This Python repository contains a script for identifying neighboring galaxies using data from astronomical catalogs. The script employs the k-d tree algorithm, a sophisticated data structure commonly used in machine learning for efficiently handling nearest-neighbor searches. By leveraging this method, the script determines proximity based on projected physical separation and velocity differences between galaxies.
- Load galaxy catalogs from CSV files. It must contain RA, DEC, and redshift (z) columns.
- Convert catalog data into Astropy
SkyCoordobjects for astronomical calculations. - Find neighbors using criteria such as maximum neighbors, projected distance (Rproj), and velocity difference (vel_diff).
- Calculate a normalized proximity score based on specified criteria.
Clone this repository to your local machine using:
git clone https://github.com/YOUR_GITHUB_USERNAME/GalacticNeighborsFinder.gitEnsure you have Python installed, along with the following packages: numpy, pandas, astropy, and scipy.
- Prepare your galaxy catalogs in CSV format. Make sure it has RA (in deg), DEC (in deg) and redshift (z) columns.
- Ensure the CSV files are accessible from the directory where you intend to run the script.
- Run the script by specifying the paths to your input files and the desired output file directly from the command line. Additional optional parameters allow for further customization.
python GalacticNeighborsFinder.py <RQE_catalog_path> <SDSS_catalog_path> <output_file_path> [--max_neighbors MAX_NEIGHBORS] [--R_max R_MAX] [--Delta_v_max DELTA_V_MAX]
- <RQE_catalog_path>: File path to the RQE galaxy catalog CSV file.
- <SDSS_catalog_path>: File path to the SDSS galaxy catalog CSV file.
- <output_file_path>: File path where the output CSV file with proximity scores will be saved.
- --max_neighbors MAX_NEIGHBORS: Optional. Maximum number of neighbors to consider (default: 500).
- --R_max R_MAX: Optional. Maximum projected physical separation (in kpc) between neighbors (default: 5000).
- --Delta_v_max DELTA_V_MAX: Optional. Maximum velocity difference (in km/s) between neighbors (default: 3000).

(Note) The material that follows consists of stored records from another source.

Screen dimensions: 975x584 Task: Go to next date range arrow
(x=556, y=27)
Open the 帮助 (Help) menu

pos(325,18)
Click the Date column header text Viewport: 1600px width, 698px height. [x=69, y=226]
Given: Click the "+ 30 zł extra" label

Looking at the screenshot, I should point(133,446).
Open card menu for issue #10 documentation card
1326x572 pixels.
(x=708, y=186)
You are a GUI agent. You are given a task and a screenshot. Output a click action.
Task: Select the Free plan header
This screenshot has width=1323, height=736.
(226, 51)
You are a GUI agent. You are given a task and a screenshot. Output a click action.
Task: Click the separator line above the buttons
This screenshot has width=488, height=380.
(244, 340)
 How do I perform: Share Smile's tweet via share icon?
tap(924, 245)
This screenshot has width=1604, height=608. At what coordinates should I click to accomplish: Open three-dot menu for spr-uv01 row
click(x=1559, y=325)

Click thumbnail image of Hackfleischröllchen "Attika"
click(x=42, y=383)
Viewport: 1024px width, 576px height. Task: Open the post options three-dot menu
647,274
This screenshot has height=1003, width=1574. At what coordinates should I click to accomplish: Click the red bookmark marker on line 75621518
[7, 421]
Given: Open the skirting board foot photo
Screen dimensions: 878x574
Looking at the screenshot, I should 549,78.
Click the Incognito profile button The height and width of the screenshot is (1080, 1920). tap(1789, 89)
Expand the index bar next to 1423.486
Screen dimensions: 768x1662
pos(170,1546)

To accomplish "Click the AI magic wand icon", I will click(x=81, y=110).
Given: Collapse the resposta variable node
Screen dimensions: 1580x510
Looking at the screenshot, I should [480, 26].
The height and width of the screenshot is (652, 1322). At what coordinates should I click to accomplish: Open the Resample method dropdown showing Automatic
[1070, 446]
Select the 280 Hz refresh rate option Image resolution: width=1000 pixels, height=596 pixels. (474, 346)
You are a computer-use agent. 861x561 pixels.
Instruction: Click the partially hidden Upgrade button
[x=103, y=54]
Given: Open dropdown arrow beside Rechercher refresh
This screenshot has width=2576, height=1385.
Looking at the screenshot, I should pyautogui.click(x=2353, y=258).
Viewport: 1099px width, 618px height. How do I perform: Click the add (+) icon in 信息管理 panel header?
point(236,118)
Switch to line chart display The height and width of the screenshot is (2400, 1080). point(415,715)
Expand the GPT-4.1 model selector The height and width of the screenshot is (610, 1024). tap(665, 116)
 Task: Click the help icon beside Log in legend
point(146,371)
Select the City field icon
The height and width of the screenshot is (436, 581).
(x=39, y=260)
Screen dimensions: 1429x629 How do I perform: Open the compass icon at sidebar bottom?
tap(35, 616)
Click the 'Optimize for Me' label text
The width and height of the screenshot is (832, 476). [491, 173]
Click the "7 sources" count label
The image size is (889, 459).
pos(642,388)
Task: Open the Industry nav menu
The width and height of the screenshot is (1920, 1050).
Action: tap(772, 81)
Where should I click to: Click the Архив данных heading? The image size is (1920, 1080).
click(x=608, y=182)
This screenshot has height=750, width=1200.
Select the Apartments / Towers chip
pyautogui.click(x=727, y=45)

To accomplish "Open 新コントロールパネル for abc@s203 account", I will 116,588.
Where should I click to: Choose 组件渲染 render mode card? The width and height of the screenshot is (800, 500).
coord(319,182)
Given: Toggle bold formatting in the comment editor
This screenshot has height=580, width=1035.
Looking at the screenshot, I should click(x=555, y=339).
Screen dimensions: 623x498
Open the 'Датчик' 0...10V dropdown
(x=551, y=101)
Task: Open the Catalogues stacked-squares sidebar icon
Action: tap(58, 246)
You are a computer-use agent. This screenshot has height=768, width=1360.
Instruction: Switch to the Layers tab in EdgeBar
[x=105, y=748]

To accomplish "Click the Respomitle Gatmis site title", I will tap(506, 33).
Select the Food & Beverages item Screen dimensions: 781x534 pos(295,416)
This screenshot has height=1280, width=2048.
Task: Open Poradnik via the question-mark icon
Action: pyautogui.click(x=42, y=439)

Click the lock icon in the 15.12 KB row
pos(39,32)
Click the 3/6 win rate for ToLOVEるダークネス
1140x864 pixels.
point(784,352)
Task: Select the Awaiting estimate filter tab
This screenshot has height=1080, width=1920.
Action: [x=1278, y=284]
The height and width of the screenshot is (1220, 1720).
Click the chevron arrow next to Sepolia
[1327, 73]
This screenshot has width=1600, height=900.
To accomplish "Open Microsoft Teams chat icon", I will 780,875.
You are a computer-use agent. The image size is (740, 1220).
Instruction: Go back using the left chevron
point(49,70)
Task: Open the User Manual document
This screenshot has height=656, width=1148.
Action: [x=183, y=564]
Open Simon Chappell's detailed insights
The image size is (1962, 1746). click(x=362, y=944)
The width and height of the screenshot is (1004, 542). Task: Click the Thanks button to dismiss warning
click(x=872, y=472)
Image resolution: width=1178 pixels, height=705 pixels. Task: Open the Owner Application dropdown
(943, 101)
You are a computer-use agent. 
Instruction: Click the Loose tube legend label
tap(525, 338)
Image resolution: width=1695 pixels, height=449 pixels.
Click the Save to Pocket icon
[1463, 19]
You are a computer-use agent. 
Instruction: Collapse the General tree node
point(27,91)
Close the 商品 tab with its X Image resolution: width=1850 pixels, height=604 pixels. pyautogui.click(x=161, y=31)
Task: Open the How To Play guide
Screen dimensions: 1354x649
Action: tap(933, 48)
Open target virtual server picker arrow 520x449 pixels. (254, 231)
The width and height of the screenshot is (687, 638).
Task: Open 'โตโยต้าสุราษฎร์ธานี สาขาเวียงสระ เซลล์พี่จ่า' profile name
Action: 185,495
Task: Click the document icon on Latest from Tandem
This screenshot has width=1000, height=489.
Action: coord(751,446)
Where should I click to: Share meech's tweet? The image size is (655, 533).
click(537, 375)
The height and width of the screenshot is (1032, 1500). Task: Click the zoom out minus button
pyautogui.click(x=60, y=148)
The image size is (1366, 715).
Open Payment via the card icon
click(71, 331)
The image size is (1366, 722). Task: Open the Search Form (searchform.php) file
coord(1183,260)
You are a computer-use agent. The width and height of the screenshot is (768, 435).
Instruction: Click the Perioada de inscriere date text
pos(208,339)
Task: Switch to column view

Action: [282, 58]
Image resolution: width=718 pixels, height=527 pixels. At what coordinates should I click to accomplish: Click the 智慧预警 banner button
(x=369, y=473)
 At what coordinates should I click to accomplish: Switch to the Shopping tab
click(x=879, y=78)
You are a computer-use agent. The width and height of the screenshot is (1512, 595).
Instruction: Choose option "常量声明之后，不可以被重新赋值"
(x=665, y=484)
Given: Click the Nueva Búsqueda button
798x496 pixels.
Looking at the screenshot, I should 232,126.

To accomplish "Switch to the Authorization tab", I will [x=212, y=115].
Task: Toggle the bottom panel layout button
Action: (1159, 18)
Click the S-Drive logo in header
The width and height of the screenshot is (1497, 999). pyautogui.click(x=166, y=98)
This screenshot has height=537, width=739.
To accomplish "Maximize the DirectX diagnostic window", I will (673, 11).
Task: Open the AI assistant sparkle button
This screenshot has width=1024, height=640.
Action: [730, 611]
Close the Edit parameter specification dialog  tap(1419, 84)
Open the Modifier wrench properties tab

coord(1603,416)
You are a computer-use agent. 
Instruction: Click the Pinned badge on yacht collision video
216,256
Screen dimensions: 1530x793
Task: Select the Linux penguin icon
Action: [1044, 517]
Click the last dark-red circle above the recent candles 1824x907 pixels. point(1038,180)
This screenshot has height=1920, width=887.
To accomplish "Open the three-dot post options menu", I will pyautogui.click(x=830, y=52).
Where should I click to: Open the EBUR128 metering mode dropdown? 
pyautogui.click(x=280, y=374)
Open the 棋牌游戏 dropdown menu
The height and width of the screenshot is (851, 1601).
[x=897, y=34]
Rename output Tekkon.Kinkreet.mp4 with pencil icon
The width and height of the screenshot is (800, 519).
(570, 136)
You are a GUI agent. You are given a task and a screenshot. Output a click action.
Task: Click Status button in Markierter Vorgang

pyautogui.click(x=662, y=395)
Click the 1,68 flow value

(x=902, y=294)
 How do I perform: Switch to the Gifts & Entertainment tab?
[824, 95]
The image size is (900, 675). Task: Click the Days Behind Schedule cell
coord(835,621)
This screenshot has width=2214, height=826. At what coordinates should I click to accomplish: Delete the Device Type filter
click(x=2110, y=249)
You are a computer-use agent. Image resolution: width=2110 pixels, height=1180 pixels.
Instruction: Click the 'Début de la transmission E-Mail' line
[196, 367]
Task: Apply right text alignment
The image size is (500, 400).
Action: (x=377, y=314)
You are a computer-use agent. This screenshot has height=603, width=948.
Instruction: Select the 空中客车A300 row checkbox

Here's an example of loading a galaxy catalog and finding neighbors. In this specific example, I am attempting to identify all neighboring galaxies within specified criteria, by matching galaxies from the subset RQE catalog with those in the superset SDSS catalog:
RQEcatalog = load_catalog('path_to_RQE_catalog.csv')
SDSScatalog = load_catalog('path_to_SDSS_catalog.csv')
results_df = find_neighbors_and_compile_results(RQEcatalog, SDSScatalog)
print(results_df.head(30)) # print first 30 rows of output fileContributions are welcome! Please feel free to submit a pull request.
This project is licensed under the MIT License - see the LICENSE file for details.